**Given problem**
Render each line of the material below as a row in a Markdown table with two columns, "No." and "Entry", numbering the rows in order and leaving out blank lines.

>> START Listed entries

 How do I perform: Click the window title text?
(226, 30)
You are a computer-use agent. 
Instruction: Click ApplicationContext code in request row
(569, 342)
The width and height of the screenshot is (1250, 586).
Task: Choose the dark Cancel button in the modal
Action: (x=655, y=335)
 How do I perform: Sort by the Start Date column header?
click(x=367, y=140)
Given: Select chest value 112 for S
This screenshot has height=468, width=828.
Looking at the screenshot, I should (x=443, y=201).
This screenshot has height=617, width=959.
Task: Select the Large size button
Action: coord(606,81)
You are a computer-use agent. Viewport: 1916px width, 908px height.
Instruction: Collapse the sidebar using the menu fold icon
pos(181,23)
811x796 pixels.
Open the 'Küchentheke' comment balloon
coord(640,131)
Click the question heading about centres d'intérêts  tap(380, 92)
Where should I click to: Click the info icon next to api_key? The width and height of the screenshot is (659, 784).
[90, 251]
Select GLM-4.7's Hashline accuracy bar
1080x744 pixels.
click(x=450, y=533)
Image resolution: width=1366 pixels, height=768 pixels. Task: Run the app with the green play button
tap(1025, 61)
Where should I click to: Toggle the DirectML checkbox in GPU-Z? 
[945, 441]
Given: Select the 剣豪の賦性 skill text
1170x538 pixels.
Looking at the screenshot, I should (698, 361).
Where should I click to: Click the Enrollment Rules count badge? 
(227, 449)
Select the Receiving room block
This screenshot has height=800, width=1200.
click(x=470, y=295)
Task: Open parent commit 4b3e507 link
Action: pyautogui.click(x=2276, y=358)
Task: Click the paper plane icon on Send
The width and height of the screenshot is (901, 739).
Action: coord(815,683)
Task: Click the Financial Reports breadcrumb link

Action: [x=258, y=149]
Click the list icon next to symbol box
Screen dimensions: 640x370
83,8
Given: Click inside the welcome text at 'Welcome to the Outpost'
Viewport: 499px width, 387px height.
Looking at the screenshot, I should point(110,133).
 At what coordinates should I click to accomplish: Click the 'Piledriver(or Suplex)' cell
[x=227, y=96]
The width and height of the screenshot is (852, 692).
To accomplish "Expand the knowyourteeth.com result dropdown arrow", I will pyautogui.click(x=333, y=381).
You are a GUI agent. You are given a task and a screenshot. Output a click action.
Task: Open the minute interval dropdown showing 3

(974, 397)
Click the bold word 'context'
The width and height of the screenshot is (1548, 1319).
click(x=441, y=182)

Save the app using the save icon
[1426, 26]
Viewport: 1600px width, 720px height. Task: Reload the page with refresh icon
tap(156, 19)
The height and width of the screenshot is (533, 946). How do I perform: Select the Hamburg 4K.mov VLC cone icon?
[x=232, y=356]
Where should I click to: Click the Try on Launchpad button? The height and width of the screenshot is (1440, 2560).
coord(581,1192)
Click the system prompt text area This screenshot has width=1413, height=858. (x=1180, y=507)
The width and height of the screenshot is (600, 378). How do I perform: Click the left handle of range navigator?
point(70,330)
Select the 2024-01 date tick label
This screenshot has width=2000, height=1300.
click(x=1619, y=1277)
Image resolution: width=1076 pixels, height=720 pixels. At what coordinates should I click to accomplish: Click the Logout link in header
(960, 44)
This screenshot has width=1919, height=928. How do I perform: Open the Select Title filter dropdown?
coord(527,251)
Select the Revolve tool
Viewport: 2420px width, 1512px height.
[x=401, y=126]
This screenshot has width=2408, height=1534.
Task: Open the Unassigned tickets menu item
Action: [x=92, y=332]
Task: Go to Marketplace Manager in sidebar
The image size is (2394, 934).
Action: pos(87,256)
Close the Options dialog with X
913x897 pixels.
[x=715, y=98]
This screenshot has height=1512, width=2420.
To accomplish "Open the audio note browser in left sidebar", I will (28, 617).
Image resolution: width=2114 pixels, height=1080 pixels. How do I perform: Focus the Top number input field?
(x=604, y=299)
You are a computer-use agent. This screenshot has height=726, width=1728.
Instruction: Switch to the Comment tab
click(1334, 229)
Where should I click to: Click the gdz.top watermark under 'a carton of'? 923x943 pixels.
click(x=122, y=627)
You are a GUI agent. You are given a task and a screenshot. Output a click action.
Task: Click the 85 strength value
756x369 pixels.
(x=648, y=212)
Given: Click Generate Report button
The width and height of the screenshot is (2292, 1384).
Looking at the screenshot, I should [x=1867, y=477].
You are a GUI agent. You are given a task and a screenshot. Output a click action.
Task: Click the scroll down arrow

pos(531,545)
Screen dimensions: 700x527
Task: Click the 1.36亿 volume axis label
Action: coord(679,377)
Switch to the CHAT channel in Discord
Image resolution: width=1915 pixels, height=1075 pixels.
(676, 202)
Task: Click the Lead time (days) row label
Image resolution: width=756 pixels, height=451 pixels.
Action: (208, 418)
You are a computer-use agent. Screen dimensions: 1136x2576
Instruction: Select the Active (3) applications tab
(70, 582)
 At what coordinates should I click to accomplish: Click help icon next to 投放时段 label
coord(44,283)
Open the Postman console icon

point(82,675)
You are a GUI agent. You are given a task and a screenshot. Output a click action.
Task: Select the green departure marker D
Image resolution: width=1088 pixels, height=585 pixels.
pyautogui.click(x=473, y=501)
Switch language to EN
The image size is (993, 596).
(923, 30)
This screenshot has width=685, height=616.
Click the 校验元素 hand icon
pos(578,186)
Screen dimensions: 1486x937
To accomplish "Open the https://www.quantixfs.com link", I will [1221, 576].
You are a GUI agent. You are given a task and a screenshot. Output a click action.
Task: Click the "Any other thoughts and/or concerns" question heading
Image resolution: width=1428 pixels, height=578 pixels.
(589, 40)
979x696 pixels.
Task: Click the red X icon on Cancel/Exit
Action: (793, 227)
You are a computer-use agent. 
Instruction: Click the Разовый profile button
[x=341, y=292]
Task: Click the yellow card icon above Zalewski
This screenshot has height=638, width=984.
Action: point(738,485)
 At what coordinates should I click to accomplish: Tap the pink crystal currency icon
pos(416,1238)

>> END Listed entries

**Response to this exercise**
| No. | Entry |
|---|---|
| 1 |  How do I perform: Click the window title text? |
| 2 | (226, 30) |
| 3 | You are a computer-use agent.  |
| 4 | Instruction: Click ApplicationContext code in request row |
| 5 | (569, 342) |
| 6 | The width and height of the screenshot is (1250, 586). |
| 7 | Task: Choose the dark Cancel button in the modal |
| 8 | Action: (x=655, y=335) |
| 9 |  How do I perform: Sort by the Start Date column header? |
| 10 | click(x=367, y=140) |
| 11 | Given: Select chest value 112 for S |
| 12 | This screenshot has height=468, width=828. |
| 13 | Looking at the screenshot, I should (x=443, y=201). |
| 14 | This screenshot has height=617, width=959. |
| 15 | Task: Select the Large size button |
| 16 | Action: coord(606,81) |
| 17 | You are a computer-use agent. Viewport: 1916px width, 908px height. |
| 18 | Instruction: Collapse the sidebar using the menu fold icon |
| 19 | pos(181,23) |
| 20 | 811x796 pixels. |
| 21 | Open the 'Küchentheke' comment balloon |
| 22 | coord(640,131) |
| 23 | Click the question heading about centres d'intérêts  tap(380, 92) |
| 24 | Where should I click to: Click the info icon next to api_key? The width and height of the screenshot is (659, 784). |
| 25 | [90, 251] |
| 26 | Select GLM-4.7's Hashline accuracy bar |
| 27 | 1080x744 pixels. |
| 28 | click(x=450, y=533) |
| 29 | Image resolution: width=1366 pixels, height=768 pixels. Task: Run the app with the green play button |
| 30 | tap(1025, 61) |
| 31 | Where should I click to: Toggle the DirectML checkbox in GPU-Z?  |
| 32 | [945, 441] |
| 33 | Given: Select the 剣豪の賦性 skill text |
| 34 | 1170x538 pixels. |
| 35 | Looking at the screenshot, I should (698, 361). |
| 36 | Where should I click to: Click the Enrollment Rules count badge?  |
| 37 | (227, 449) |
| 38 | Select the Receiving room block |
| 39 | This screenshot has height=800, width=1200. |
| 40 | click(x=470, y=295) |
| 41 | Task: Open parent commit 4b3e507 link |
| 42 | Action: pyautogui.click(x=2276, y=358) |
| 43 | Task: Click the paper plane icon on Send |
| 44 | The width and height of the screenshot is (901, 739). |
| 45 | Action: coord(815,683) |
| 46 | Task: Click the Financial Reports breadcrumb link |
| 47 | Action: [x=258, y=149] |
| 48 | Click the list icon next to symbol box |
| 49 | Screen dimensions: 640x370 |
| 50 | 83,8 |
| 51 | Given: Click inside the welcome text at 'Welcome to the Outpost' |
| 52 | Viewport: 499px width, 387px height. |
| 53 | Looking at the screenshot, I should point(110,133). |
| 54 |  At what coordinates should I click to accomplish: Click the 'Piledriver(or Suplex)' cell |
| 55 | [x=227, y=96] |
| 56 | The width and height of the screenshot is (852, 692). |
| 57 | To accomplish "Expand the knowyourteeth.com result dropdown arrow", I will pyautogui.click(x=333, y=381). |
| 58 | You are a GUI agent. You are given a task and a screenshot. Output a click action. |
| 59 | Task: Open the minute interval dropdown showing 3 |
| 60 | (974, 397) |
| 61 | Click the bold word 'context' |
| 62 | The width and height of the screenshot is (1548, 1319). |
| 63 | click(x=441, y=182) |
| 64 | Save the app using the save icon |
| 65 | [1426, 26] |
| 66 | Viewport: 1600px width, 720px height. Task: Reload the page with refresh icon |
| 67 | tap(156, 19) |
| 68 | The height and width of the screenshot is (533, 946). How do I perform: Select the Hamburg 4K.mov VLC cone icon? |
| 69 | [x=232, y=356] |
| 70 | Where should I click to: Click the Try on Launchpad button? The height and width of the screenshot is (1440, 2560). |
| 71 | coord(581,1192) |
| 72 | Click the system prompt text area This screenshot has width=1413, height=858. (x=1180, y=507) |
| 73 | The width and height of the screenshot is (600, 378). How do I perform: Click the left handle of range navigator? |
| 74 | point(70,330) |
| 75 | Select the 2024-01 date tick label |
| 76 | This screenshot has width=2000, height=1300. |
| 77 | click(x=1619, y=1277) |
| 78 | Image resolution: width=1076 pixels, height=720 pixels. At what coordinates should I click to accomplish: Click the Logout link in header |
| 79 | (960, 44) |
| 80 | This screenshot has width=1919, height=928. How do I perform: Open the Select Title filter dropdown? |
| 81 | coord(527,251) |
| 82 | Select the Revolve tool |
| 83 | Viewport: 2420px width, 1512px height. |
| 84 | [x=401, y=126] |
| 85 | This screenshot has width=2408, height=1534. |
| 86 | Task: Open the Unassigned tickets menu item |
| 87 | Action: [x=92, y=332] |
| 88 | Task: Go to Marketplace Manager in sidebar |
| 89 | The image size is (2394, 934). |
| 90 | Action: pos(87,256) |
| 91 | Close the Options dialog with X |
| 92 | 913x897 pixels. |
| 93 | [x=715, y=98] |
| 94 | This screenshot has height=1512, width=2420. |
| 95 | To accomplish "Open the audio note browser in left sidebar", I will (28, 617). |
| 96 | Image resolution: width=2114 pixels, height=1080 pixels. How do I perform: Focus the Top number input field? |
| 97 | (x=604, y=299) |
| 98 | You are a computer-use agent. This screenshot has height=726, width=1728. |
| 99 | Instruction: Switch to the Comment tab |
| 100 | click(1334, 229) |
| 101 | Where should I click to: Click the gdz.top watermark under 'a carton of'? 923x943 pixels. |
| 102 | click(x=122, y=627) |
| 103 | You are a GUI agent. You are given a task and a screenshot. Output a click action. |
| 104 | Task: Click the 85 strength value |
| 105 | 756x369 pixels. |
| 106 | (x=648, y=212) |
| 107 | Given: Click Generate Report button |
| 108 | The width and height of the screenshot is (2292, 1384). |
| 109 | Looking at the screenshot, I should [x=1867, y=477]. |
| 110 | You are a GUI agent. You are given a task and a screenshot. Output a click action. |
| 111 | Task: Click the scroll down arrow |
| 112 | pos(531,545) |
| 113 | Screen dimensions: 700x527 |
| 114 | Task: Click the 1.36亿 volume axis label |
| 115 | Action: coord(679,377) |
| 116 | Switch to the CHAT channel in Discord |
| 117 | Image resolution: width=1915 pixels, height=1075 pixels. |
| 118 | (676, 202) |
| 119 | Task: Click the Lead time (days) row label |
| 120 | Image resolution: width=756 pixels, height=451 pixels. |
| 121 | Action: (208, 418) |
| 122 | You are a computer-use agent. Screen dimensions: 1136x2576 |
| 123 | Instruction: Select the Active (3) applications tab |
| 124 | (70, 582) |
| 125 |  At what coordinates should I click to accomplish: Click help icon next to 投放时段 label |
| 126 | coord(44,283) |
| 127 | Open the Postman console icon |
| 128 | point(82,675) |
| 129 | You are a GUI agent. You are given a task and a screenshot. Output a click action. |
| 130 | Task: Select the green departure marker D |
| 131 | Image resolution: width=1088 pixels, height=585 pixels. |
| 132 | pyautogui.click(x=473, y=501) |
| 133 | Switch language to EN |
| 134 | The image size is (993, 596). |
| 135 | (923, 30) |
| 136 | This screenshot has width=685, height=616. |
| 137 | Click the 校验元素 hand icon |
| 138 | pos(578,186) |
| 139 | Screen dimensions: 1486x937 |
| 140 | To accomplish "Open the https://www.quantixfs.com link", I will [1221, 576]. |
| 141 | You are a GUI agent. You are given a task and a screenshot. Output a click action. |
| 142 | Task: Click the "Any other thoughts and/or concerns" question heading |
| 143 | Image resolution: width=1428 pixels, height=578 pixels. |
| 144 | (589, 40) |
| 145 | 979x696 pixels. |
| 146 | Task: Click the red X icon on Cancel/Exit |
| 147 | Action: (793, 227) |
| 148 | You are a computer-use agent.  |
| 149 | Instruction: Click the Разовый profile button |
| 150 | [x=341, y=292] |
| 151 | Task: Click the yellow card icon above Zalewski |
| 152 | This screenshot has height=638, width=984. |
| 153 | Action: point(738,485) |
| 154 |  At what coordinates should I click to accomplish: Tap the pink crystal currency icon |
| 155 | pos(416,1238) |